Carol Ann was informed by physicians that if she had another boy, her son would have a one in two chance of being born with SCID, an illness that only affects boys. The Vetters turned down an offer to have their child aborted.
Doctors thought David would outgrow SCID by the age of two, but he spent the rest of his childhood in "bubbles," NASA-designed isolator containment units.
Is raising a child in a bubble ethical? That's what 30 Texas Children's Hospital employees wondered - and eventually decided it was.
Thanks to NASA, David made his first steps outside the isolator bubble when he was six years old. For David, the space agency created a unique spacesuit that allowed him to walk and play outside.
David had to crawl down an insulated tunnel to get from the isolator to the spacesuit.
To keep David's environment sanitary, workers had to conduct a 24-step pre-excursion hookup and a 28-step suit-donning procedure each time he used his suit.

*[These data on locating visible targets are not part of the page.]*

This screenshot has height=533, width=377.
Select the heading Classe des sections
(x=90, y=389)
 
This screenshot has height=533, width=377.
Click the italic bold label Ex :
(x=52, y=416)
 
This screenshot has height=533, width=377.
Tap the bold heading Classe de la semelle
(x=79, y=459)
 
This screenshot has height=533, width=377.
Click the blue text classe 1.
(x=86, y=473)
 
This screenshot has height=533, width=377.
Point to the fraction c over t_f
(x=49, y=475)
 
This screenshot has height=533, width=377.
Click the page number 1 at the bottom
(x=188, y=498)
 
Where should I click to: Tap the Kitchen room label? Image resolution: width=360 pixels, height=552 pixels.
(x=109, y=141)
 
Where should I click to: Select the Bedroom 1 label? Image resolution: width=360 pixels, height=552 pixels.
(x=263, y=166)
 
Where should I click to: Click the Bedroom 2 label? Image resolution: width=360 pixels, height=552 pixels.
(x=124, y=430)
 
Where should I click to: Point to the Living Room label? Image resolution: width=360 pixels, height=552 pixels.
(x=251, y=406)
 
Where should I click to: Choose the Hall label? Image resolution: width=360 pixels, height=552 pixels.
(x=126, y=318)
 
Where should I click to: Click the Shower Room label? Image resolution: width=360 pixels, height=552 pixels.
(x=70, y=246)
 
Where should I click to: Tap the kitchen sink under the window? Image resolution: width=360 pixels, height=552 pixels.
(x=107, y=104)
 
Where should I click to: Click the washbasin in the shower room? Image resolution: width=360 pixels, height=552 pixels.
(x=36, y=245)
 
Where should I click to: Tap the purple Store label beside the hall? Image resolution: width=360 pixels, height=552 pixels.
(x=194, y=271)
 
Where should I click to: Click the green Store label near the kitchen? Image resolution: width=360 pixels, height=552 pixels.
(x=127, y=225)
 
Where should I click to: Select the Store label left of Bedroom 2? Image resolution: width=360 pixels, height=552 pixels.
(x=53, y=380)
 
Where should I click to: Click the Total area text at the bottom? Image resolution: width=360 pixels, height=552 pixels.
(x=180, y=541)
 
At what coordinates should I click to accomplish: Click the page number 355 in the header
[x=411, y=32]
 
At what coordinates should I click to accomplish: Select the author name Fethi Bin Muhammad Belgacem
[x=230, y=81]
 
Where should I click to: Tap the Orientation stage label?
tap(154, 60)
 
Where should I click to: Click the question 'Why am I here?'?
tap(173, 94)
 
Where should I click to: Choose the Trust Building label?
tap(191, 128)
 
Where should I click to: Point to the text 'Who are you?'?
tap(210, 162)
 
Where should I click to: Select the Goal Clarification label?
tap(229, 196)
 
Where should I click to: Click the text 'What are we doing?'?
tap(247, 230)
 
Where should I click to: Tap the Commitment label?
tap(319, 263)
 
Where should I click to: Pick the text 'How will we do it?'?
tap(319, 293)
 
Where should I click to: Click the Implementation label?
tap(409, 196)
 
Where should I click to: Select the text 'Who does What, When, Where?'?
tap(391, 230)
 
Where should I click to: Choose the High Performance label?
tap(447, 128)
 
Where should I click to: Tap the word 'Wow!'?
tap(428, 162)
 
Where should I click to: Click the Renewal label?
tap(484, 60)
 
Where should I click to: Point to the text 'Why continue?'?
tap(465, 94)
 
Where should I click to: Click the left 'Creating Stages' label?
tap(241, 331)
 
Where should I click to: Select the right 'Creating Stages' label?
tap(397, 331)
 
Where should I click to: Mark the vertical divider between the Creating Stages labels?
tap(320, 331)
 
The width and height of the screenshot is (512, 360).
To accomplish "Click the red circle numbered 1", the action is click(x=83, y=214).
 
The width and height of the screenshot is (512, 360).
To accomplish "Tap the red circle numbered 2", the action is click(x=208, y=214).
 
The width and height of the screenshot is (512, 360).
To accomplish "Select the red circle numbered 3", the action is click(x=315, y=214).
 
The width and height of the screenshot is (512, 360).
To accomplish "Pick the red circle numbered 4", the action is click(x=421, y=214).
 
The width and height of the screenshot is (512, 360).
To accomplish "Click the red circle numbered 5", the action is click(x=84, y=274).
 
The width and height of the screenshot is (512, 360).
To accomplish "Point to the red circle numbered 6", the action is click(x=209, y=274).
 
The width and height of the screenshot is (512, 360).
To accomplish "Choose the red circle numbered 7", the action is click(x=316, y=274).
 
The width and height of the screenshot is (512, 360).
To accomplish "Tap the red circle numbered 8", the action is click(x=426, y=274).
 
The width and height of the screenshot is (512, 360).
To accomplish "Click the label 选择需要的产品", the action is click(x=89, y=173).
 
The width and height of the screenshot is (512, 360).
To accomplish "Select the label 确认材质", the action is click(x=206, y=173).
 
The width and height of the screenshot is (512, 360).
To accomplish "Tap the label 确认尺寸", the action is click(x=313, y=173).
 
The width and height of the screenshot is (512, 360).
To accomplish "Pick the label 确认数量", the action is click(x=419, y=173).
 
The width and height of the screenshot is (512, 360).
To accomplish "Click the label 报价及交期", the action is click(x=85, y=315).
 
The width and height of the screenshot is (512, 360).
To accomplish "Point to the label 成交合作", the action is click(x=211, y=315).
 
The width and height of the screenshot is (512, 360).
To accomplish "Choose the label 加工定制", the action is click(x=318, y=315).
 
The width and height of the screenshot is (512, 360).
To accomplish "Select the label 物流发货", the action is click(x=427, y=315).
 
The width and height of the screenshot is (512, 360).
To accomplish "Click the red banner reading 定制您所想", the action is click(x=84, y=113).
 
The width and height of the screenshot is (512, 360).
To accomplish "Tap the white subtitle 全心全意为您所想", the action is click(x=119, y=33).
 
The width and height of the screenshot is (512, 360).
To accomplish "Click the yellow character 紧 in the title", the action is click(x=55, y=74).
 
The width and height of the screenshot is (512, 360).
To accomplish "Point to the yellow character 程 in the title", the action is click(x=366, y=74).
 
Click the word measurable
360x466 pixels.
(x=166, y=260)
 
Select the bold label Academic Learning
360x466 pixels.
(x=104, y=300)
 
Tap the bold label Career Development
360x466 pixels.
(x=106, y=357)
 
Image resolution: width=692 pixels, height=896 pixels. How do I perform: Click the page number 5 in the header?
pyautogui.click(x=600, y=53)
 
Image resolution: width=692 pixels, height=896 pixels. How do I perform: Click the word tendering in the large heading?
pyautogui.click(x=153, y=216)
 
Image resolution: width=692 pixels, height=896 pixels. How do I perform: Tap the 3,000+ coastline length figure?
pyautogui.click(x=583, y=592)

The complicated process of putting on the spacesuit was worth it for David and his mother, who was able to hold her son in her arms for the first time on July 29, 1977.
Dr. William Shearer, David's personal physician, is shown in this 1979 photo during a visit. Dr. Shearer is now the director of Texas Children's Hospital's allergy and immunology clinic, where he treats children with SCID.
David received school lessons via his bubble and was able to keep up with the other children his age.
In September 1979, David posed for his annual portrait. Immunologists told him that a potential cure would take another ten years to develop.
David's annual photograph was shot in September 1980.
In September 1982, David posed for his annual portrait. At the age of 11, he became more thoughtful and requested to see the stars. On his birthday, his family took him outside to enjoy the sky for 20 minutes.
Bone marrow transplants from ideal donors were traditionally used to treat immune diseases. However, in 1983, the Vetters learnt about a new process that would allow bone marrow transplants from non-perfectly matched donors, and they agreed to give it a try. Katherine, David's sister, contributed her bone marrow. Prior to the procedure, Dr. William Shearer speaks with David.
David died of lymphoma four months after getting the bone marrow transplant from his sister, a malignancy that was later revealed to have been brought into his system by the Epstein-Barr virus. Shortly after his death, the Texas Children's Allergy and Immunology Clinic established the David Center, which is dedicated to immune deficiency research, diagnosis, and therapy.